Marling: I think you do your work and then you do go to set and sort of live and be and whatever sort of comes of it does, having done our preparation. But we did throw in reminders to each other every now and then. And we would go over it. And there would be sort of moments where we were running, sort of just going over our lines to ourselves before a scene and we’d look up and say ,”How do you pronounce this?” And we’d go over it with each other. So it was nice to have had that sort of experience together beforehand.
The film is set 150 years ago but it seems very timely, because it’s all about the aftermath of war and the effect on people left behind to clean up the mess. Do you find the situation these women find themselves in relevant now to the things that are going on in the world today?

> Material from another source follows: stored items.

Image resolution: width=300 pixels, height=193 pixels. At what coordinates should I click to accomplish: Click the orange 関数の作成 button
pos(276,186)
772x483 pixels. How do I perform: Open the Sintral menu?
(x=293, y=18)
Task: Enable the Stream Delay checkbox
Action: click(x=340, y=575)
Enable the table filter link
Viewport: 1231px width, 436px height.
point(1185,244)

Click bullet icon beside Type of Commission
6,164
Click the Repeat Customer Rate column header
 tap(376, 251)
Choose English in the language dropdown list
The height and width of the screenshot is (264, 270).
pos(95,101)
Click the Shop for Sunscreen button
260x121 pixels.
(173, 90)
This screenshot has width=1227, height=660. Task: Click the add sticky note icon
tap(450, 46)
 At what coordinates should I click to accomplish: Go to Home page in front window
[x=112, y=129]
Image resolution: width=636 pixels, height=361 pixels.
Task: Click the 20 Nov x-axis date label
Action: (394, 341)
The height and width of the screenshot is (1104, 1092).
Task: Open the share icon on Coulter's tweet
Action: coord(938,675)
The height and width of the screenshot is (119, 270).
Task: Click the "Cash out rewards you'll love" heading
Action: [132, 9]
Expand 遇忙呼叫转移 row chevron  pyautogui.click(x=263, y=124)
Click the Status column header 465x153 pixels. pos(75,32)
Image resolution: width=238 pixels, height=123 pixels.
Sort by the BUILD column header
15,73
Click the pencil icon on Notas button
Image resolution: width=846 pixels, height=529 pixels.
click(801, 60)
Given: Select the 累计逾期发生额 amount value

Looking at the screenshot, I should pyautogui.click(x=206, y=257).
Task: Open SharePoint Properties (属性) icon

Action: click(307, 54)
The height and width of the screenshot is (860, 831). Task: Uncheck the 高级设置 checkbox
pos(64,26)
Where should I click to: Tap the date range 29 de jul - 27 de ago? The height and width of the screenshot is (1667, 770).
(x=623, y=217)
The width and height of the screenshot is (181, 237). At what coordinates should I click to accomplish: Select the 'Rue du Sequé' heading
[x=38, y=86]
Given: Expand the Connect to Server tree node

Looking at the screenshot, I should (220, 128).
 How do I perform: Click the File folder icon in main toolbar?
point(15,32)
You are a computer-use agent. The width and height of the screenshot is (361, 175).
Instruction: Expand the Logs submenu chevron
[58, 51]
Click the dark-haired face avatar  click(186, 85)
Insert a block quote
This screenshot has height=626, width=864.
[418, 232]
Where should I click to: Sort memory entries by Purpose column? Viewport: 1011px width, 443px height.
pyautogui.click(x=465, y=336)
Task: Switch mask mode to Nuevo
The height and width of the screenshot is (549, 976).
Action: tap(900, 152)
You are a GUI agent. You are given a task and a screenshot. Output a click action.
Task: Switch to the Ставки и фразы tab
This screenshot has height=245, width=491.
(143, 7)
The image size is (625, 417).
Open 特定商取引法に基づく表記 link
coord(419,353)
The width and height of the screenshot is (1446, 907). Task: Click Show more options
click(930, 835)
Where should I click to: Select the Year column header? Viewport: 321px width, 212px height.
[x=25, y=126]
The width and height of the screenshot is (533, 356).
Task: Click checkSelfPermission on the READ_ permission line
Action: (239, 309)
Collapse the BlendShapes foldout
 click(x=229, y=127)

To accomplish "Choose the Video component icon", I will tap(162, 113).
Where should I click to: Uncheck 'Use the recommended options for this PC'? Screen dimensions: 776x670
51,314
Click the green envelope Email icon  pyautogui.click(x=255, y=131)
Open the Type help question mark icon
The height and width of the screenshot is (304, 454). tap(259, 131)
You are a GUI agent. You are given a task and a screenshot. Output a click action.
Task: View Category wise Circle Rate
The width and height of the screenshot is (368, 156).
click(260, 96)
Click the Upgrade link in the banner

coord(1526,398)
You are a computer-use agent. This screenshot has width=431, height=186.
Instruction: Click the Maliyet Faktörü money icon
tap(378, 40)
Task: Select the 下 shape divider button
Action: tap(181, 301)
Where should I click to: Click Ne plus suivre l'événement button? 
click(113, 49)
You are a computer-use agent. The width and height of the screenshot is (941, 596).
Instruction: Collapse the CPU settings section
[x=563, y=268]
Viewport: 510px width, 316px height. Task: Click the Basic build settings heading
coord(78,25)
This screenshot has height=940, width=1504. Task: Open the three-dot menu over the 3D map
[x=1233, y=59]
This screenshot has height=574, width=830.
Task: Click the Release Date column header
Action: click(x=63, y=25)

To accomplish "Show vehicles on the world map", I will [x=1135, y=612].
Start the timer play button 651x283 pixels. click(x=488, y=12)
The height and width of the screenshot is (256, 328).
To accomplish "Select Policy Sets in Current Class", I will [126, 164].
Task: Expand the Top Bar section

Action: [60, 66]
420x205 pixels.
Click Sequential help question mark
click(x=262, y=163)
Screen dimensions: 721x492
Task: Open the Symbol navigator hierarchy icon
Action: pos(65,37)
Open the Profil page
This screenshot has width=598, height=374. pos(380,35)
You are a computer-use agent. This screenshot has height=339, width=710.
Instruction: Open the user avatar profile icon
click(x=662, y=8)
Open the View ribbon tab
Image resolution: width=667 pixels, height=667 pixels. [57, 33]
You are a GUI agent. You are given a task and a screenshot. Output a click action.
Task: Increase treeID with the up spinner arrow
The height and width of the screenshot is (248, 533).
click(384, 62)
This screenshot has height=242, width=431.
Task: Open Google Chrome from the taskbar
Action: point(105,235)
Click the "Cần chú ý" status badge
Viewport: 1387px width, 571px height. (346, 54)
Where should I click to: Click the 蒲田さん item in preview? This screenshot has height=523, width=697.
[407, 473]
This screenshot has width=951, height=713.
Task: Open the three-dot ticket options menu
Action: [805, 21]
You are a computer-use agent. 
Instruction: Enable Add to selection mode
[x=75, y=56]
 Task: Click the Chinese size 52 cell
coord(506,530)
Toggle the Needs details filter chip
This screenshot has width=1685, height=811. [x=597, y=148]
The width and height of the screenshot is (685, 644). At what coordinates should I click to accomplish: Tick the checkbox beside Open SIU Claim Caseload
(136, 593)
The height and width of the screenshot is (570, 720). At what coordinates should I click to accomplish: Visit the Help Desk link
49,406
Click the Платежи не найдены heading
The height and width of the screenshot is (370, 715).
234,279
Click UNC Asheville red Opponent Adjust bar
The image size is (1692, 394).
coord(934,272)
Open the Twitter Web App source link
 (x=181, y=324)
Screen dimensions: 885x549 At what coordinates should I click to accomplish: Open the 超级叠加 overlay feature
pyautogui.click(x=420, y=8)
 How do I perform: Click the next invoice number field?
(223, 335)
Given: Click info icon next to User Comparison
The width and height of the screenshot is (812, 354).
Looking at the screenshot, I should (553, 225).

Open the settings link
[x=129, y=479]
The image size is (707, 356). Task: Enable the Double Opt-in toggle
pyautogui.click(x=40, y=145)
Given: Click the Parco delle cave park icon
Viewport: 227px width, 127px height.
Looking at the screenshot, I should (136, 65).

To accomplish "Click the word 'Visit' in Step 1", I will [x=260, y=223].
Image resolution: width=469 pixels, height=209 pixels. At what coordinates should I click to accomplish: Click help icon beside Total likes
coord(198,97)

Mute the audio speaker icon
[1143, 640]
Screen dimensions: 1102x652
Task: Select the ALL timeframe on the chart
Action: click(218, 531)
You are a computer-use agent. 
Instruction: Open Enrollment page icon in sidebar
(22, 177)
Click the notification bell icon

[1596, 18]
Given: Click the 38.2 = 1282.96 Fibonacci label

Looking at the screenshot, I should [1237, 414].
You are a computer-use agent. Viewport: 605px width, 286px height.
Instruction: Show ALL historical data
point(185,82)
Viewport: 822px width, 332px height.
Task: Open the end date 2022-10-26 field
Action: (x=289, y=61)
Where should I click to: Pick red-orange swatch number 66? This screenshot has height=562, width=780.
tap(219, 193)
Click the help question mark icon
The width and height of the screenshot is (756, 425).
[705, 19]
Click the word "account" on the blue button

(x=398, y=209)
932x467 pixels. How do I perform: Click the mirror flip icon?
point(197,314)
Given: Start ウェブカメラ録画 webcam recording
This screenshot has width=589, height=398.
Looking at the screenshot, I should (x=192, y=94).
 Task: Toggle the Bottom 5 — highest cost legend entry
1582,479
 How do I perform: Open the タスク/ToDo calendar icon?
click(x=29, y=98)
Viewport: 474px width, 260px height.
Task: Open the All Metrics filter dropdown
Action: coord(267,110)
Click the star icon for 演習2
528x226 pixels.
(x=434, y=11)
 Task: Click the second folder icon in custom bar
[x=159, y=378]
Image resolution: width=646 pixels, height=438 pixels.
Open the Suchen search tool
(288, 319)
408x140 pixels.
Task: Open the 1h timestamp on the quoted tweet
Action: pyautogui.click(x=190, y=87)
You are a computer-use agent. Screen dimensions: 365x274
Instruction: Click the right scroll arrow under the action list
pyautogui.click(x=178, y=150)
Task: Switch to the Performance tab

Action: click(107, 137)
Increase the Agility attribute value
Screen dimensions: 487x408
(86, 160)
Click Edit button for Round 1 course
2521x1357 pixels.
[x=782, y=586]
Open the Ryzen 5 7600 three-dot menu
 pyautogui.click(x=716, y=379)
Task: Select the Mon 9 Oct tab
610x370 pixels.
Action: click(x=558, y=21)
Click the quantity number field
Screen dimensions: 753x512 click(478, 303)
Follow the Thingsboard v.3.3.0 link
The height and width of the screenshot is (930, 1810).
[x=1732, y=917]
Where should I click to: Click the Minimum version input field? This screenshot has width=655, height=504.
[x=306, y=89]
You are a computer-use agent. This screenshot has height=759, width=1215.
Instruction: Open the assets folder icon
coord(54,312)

Marling: I think the film is incredibly prescient, just on violence in general. I think we’ve sort of become completely desensitized to it. And I think because in this movie you are watching young women do it and do it in a way that’s very plausible, like there are no stunt doubles, there are no green screens. You suddenly can see violence again in a way that it’s been kind of invisible to you because we’ve just taken in so many movies and images of war. And I think when you are really confronted with violence, you are like, “This is horrible and awful. And human beings shouldn’t behave this way to each other.”
I think it’s a really intense and honest condemnation of war and what happens when war is taken away from the battlefield and comes to the home, and, like, civilians sort of have to defend themselves.
It’s also a bit subversive in a way that the Union guys are the monsters. The Union is supposed to be “the good guys” — but the war has the same effect on them as it could have on anybody else.
Marling: I think that Sam Worthington is so great in this movie. And I think he did a really amazing job of showing that he went into the war with all these noble ambitions about what he was doing, I’m sure, but that you’re broken by the experience no matter what side you are fighting on. It’s just a horrifying endeavor. And when he meets Augusta and sort of sees this image of like, oh, innocence and love, he wants to pursue her, but he doesn’t know how to put down his weapon anymore. He doesn’t know how to let go of fear and violence and all these things. So you watch him struggle with that. And I think Sam did an amazing job of showing that internal conflict.
Hailee, do you feel like you’re at the forefront of a Western revival these days? You’ve done True Grit and The Homesman in addition to this. You’ve got three of them on the books now.
Steinfeld: It’s funny, because obviously when I was 13 and made True Grit, I had never seen a Western before. And I don’t know that I would have for a while if it weren’t for that movie. But it’s an interesting time that I continue to be fascinated by. I learn so much about it every time I sort of immerse myself in a different sort of era of that world.
Have you gone back and watched some of the classics as background at all? Do you have a favorite Western if you’ve seen any more?
Marling: We were talking about this earlier. I don’t. And I think maybe it’s because there aren’t many Westerns with women in them. True Grit I think is the one that stands out in my mind, the one I watched and I was like, “Wow. This is meaningful. What an exciting performance.” But I think that sometimes that even helps, because you come to do this film and you are not thinking about the cannon of Westerns. You are just thinking like, here are three girls who are trying to fight to survive in this impossible situation. And then you play that as if you’re really there, not as if you’re sort of doing a commentary or something on the Western genre.
Was the training challenging for you, the riding and shooting?
Marling: That was the best part because you are so exhausted by it. I would do these wood chopping lessons where after just an hour of chopping wood the skin on your thumbs would just be like all bloody…It was intense. But it’s cool, too, because you just tire yourself out and then you don’t come to set with any idea about what you are going to do. You are so exhausted that you just show up and be a real human being.
The Keeping Room is out in limited release now.